Top 10 Web Site Features #1
by Mark S. Burgess, Page Mountain LLC
“All the talk of getting my words out of mere electricity and onto sturdy disks had lulled me into the notion that the disks were actually sturdy. Now they suddenly seemed quite fragile.”
– William Zinsser
“Writing with Word Processor”
While not the sexiest and certainly not the first thing you think about when you consider a web site. This is easily the most overlooked and important part. The digital world changes fast and bits and bytes are way more ephemeral than most people think. You can have the greatest site on the planet, doing everything you want and one day you come to work and call it up and there is a skull and crossbones on the home page along with a ransom note for restoring it – or maybe you just get some form of NOT FOUND message. Suddenly, that work plan you had for the day, lunch with the boss or your spouse, that opportunity to tackle that ambitious TODO list are gone…maybe for days.
Given today’s web architectures, it’s also not a matter of making a single copy. A web site is a collection of edits – from the way it looks to the content on it – accumulated over time. Rewinding back to some past point and trying to wind it forward will cost as much and maybe more than the first time you did it. And the threat of hacking goes on top of hardware failures to drive the need for a complete backup scheme.

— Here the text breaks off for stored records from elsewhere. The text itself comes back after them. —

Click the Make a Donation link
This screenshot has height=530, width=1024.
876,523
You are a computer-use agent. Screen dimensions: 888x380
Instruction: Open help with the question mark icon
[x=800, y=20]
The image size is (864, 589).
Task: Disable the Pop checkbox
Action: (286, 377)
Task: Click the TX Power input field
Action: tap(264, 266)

Web sites evolve over time so they represent a lot of decisions that get backed up along with the data.
First, make sure there is a backup made that sits on the server where your site is located. That makes it easy to do a simple restore in the case of minor issues.
Next, make sure there is a file-by-file (and if you have a database, a copy of the database) that is stored off the server. Some cloud service companies offer an “image Backup” but that means you have to restore everything to a past point when only one file was lost.
Send the file-by-file backup to DropBox or Google Drive or Microsoft’s Onedrive. And when you do that, don’t just replace a single copy. Keep multiple days, weeks and months. That might seem overkill, but you likely won’t know the date that a hacker got control of your site. Being able to pick the window to restore it is important.
It shouldn’t have to be mentioned – but here we are: make sure the computer you use to originate content is backed up. Sometimes, going back to how you assembled a blog entry or posted an image is the only sure restoration. Time Machine on the Mac is the best program I’ve ever used to backup a laptop. Where Carbonite does documents, Time Machine can do an entire laptop. I ran Carbonite to restore a failed hard drive in a laptop and it ran for three days and was incomplete. Time Machine restored the drive in a couple of hours.
If you don’t restore now and then, how do you know it’s backed up?
Lastly, and this is the part of the overlooked backup that gets overlooked yet again: Develop a restoration habit. Regularly, pick a backup to restore. If it takes time and can’t be done quickly, pick a window to announce “Maintenance” so users aren’t placing orders or making changes. Go through the same process you would if there had been damage. Make sure there is a way to tell that the data got replaced: make a trivial change before the restore and see if it’s still there afterward. After taking the steps to make sure you’re backed up, it’s a disaster if all that effort went to waste because the backup was corrupted.